* [ПРЕДОСТАВЛЕННЫЙ ТЕКСТ]:
*-*-*
Маргарита Гаше за фортепиано. Холст, масло. Июнь 1890. 102 × 50 см
Однако Винсент изобразил Маргариту скорее как сестру, а не объект желания: серьезная, интеллигентная девушка за пианино напоминала невестку художника Йоханну, для которой наверняка могла бы стать идеальным партнером для исполнения Бетховена в четыре руки. Это не было планом женитьбы, и все же Винсентом руководило именно желание обзавестись семьей и вести просвещенную городскую жизнь на лоне природы. «Думаю, Йо быстро бы с ней подружилась», – писал Винсент брату. Не прошло и нескольких дней после окончания портрета, как он вновь послал Тео письмо с приглашением: «Я думаю, это отличный план – приехать с малышом и провести здесь, в его доме, по меньшей мере месяц».
*-*-*
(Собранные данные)
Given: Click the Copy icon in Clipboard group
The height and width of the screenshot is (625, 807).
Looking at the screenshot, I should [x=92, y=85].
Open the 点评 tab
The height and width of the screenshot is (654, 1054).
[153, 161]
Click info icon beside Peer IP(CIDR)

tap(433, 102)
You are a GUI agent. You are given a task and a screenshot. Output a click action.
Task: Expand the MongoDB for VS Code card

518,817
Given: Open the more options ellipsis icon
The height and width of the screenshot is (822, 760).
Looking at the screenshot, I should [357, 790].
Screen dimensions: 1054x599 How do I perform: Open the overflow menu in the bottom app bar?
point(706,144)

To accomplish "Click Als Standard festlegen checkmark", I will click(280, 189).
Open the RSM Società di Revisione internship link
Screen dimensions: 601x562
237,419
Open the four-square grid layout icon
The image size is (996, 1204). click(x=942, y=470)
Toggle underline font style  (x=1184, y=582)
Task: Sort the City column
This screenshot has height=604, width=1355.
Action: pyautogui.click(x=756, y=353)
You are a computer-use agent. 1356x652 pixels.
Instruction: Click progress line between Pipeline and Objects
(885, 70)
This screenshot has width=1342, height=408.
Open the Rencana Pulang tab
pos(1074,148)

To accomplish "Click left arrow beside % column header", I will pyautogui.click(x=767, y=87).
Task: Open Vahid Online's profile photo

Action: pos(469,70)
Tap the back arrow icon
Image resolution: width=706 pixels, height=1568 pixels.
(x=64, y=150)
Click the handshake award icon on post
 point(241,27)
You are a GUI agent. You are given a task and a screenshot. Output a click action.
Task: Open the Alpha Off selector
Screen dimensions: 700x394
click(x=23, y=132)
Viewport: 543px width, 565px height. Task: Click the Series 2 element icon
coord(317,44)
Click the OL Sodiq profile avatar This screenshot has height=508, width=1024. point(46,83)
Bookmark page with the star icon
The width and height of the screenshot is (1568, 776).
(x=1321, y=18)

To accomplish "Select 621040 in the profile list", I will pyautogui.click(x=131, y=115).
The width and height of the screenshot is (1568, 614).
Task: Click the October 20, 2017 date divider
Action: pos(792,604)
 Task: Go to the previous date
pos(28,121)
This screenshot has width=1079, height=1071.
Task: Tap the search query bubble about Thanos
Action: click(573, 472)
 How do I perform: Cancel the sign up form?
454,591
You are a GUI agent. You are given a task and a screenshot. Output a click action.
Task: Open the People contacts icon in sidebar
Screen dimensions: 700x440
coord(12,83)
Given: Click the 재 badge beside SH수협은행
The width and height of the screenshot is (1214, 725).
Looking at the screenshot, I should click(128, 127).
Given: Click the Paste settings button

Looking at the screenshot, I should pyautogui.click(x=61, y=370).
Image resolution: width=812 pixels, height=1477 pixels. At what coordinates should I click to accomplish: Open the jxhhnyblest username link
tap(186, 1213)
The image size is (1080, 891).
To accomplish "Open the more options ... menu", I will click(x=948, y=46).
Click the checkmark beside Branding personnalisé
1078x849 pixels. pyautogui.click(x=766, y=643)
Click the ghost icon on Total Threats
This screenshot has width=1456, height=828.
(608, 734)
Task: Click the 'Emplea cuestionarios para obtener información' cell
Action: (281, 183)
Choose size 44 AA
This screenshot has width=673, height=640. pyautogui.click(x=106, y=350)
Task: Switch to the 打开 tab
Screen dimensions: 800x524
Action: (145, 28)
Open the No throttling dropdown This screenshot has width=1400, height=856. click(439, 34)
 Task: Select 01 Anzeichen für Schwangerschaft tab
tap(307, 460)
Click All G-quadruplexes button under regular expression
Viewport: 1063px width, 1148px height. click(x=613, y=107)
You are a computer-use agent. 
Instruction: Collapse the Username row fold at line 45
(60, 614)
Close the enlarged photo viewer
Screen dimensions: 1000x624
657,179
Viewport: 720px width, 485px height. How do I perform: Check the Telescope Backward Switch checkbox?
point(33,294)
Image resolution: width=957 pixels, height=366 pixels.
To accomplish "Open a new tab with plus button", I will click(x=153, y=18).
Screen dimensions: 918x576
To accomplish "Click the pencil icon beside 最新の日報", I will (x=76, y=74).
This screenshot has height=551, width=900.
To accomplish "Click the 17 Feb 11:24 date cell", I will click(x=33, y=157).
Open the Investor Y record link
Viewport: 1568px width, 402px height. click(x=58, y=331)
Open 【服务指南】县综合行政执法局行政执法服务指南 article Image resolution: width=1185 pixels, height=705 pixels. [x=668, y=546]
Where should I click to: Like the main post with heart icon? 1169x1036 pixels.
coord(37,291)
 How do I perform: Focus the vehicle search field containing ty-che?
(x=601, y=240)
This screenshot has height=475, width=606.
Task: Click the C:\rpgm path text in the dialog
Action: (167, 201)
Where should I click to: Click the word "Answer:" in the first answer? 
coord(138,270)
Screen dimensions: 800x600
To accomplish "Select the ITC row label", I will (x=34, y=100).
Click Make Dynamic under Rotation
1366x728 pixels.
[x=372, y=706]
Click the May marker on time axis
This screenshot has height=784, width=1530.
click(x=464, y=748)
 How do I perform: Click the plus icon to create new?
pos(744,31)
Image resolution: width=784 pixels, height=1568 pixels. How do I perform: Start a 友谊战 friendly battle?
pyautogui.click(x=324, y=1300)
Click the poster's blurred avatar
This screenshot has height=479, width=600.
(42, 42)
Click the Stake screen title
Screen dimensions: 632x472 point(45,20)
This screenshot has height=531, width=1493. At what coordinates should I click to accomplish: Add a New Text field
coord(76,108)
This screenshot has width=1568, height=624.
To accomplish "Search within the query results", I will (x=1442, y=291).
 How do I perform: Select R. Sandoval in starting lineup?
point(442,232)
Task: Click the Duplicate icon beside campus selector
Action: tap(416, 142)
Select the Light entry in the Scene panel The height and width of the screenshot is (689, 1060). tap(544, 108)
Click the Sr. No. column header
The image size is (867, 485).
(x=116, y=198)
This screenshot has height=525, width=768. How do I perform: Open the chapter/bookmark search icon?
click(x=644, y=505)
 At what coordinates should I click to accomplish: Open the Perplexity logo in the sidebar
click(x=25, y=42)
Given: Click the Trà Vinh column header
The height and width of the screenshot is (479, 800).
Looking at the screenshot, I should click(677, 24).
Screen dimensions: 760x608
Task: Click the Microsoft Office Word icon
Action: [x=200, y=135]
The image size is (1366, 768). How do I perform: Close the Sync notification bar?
*-*-*
* [ЗАДАНИЕ A]:
Перечислите все сведения о картине, которые в тексте о портрете Маргариты Гаше приведены в подписи после названия.
* [ЗАДАНИЕ B]:
Продолжите текст о портрете Маргариты Гаше с того места, где он обрывается.

* [ПИСЬМЕННЫЙ ОТВЕТ A]:
- холст
- масло
- июнь 1890
- 102 × 50 см

* [ПИСЬМЕННЫЙ ОТВЕТ B]:
При всей странности дом Гаше был удобно расположен, комфортен и открыт для художника, соединяя в себе все удобства городской жизни с изумительными видами на речную долину. В семействе Гюстава Раву Винсент обрел иной, более насущный вариант пасторального идеала. В небольшой гостинице Раву, расположенной через дорогу от городской ратуши, Винсент остановился из-за невысоких цен. Однако в его представлении об идеальном пристанище семейство Раву, недавно переехавшее в Овер из города, служило примером «благотворного действия здешнего воздуха». «Владельцы гостиницы раньше жили в Париже, где постоянно болели – и родители, и дети, – многозначительно сообщал он Тео. – А здесь у них все хорошо».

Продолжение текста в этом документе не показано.